Receptor subtypes mediating renal actions of calcitonin gene-related peptide

Abstract

We previously reported that the renal arterial infusions of non-hypotensive doses of calcitonin gene-related peptide (CGRP) caused renal vasodilatation and increases in glomerular filtration rate at a low dose, but renal vasoconstriction, natriuresis and kaliuresis at a high dose. In the present study, we examined the effects of the specific CGRP 1 receptor antagonist CGRP-(8–37) (1 and 10 nmol/kg) and the putative CGRP receptor antagonist, [Tyr 0]CGRP-(28–37) (3 and 30 nmol/kg), on the renal vascular and tubular effects of CGRP in inactin-anaesthetized Sprague-Dawley rats. Renal arterial infusion of single doses of CGRP (0.3–300 pmol/kg per min) did not significantly alter mean arterial pressure or heart rate. However, during the continuous renal arterial infusion of either CGRP-(8–37) or [Tyr 0]CGRP-(28–37), a high dose of CGRP (300 pmol/kg per min) paradoxically reduced arterial pressure and increased heart rate.

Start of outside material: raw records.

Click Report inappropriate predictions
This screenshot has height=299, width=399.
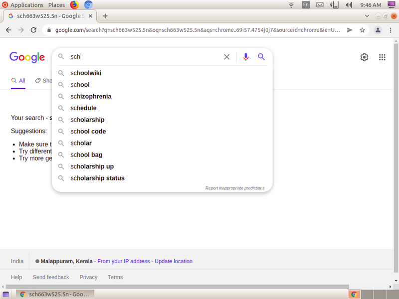point(235,188)
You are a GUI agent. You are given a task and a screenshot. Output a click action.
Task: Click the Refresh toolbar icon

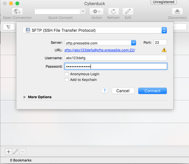[x=113, y=11]

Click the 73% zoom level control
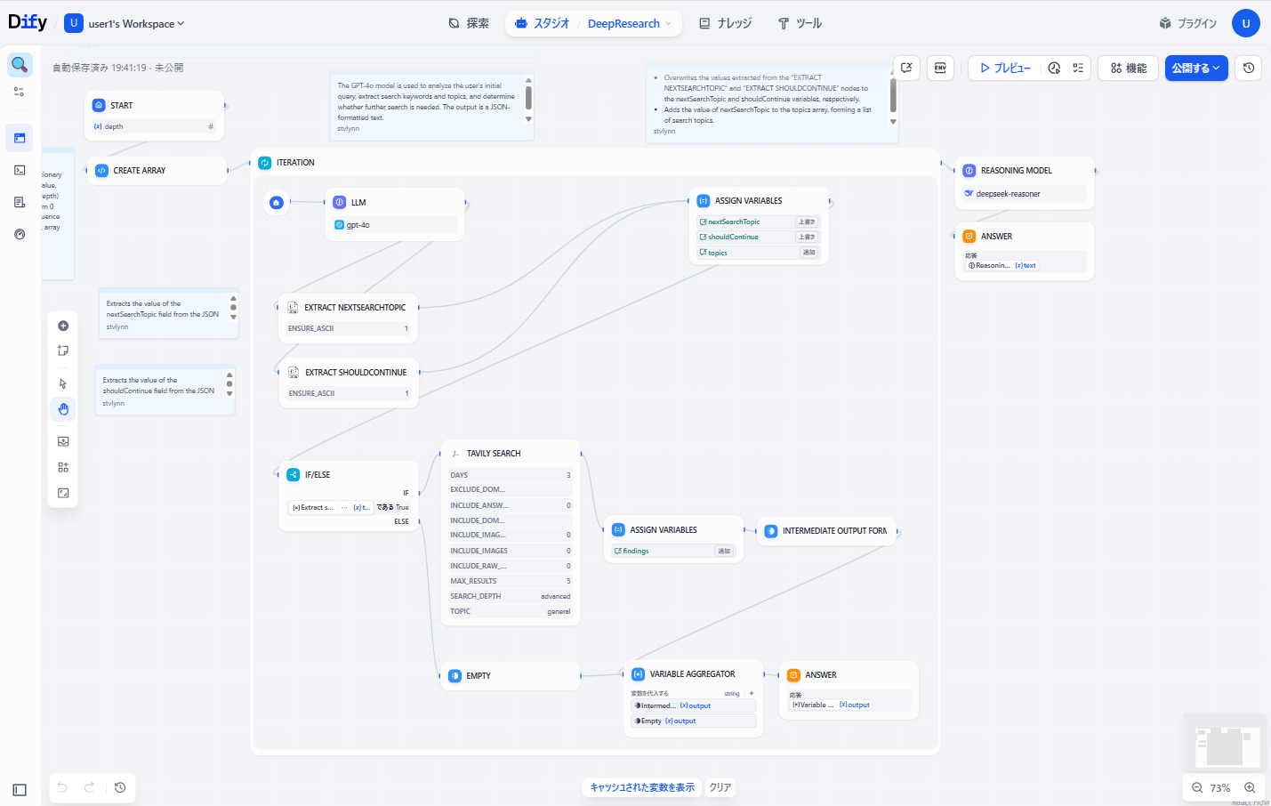(x=1219, y=787)
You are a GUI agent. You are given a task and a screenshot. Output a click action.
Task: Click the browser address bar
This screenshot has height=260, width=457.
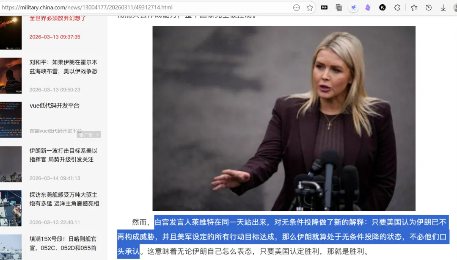point(148,7)
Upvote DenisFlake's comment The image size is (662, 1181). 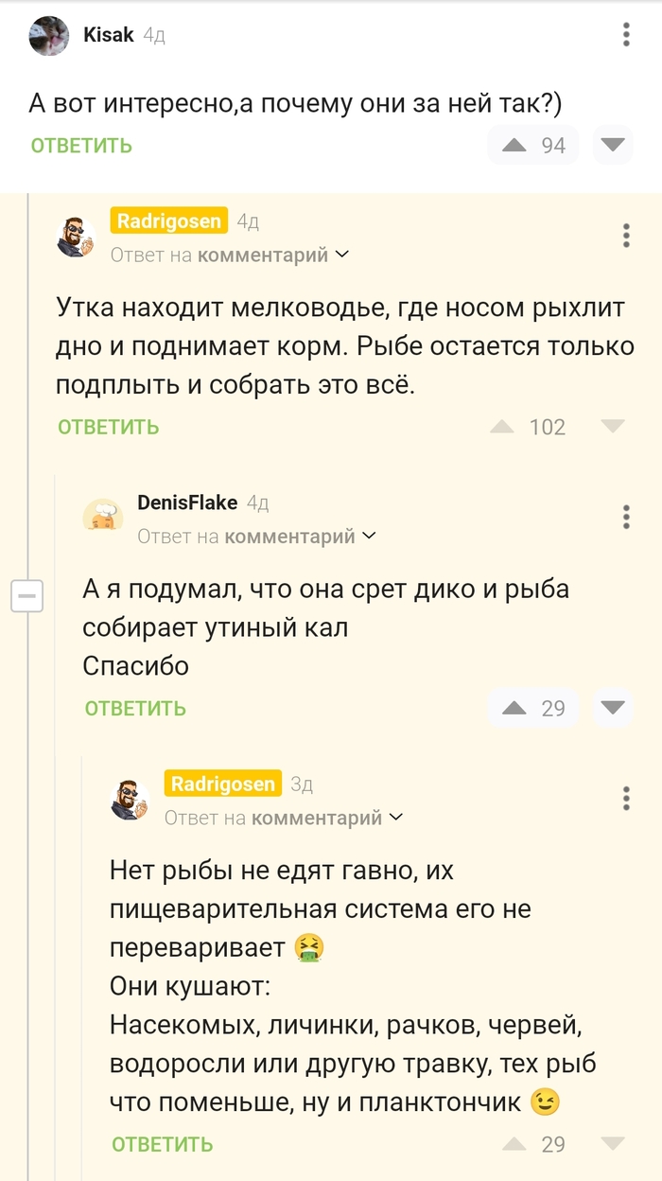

CGRP-(8–37) completely but [Tyr 0]CGRP-(28–37) incompletely inhibited the vasodilatation and increments in glomerular filtration rate elicited by low doses of CGRP. Both blockers abolished the renal vasoconstriction but did not inhibit diuresis, natriuresis and kaliuresis elicited by a high but non-hypotensive dose of CGRP. On the basis that CGRP-(8–37) is a competitive CGRP 1 receptor antagonist, our results suggest: (1) the renal vascular effect of CGRP is completely mediated via the activation of CGRP 1 receptors, (2) the renal tubular effects of CGRP are not mediated via CGRP 1 receptors, and (3) [Tyr 0]CGRP-(28–37) is a CGRP 1 receptor antagonist with potency and efficacy less than those of CGRP-(8–37).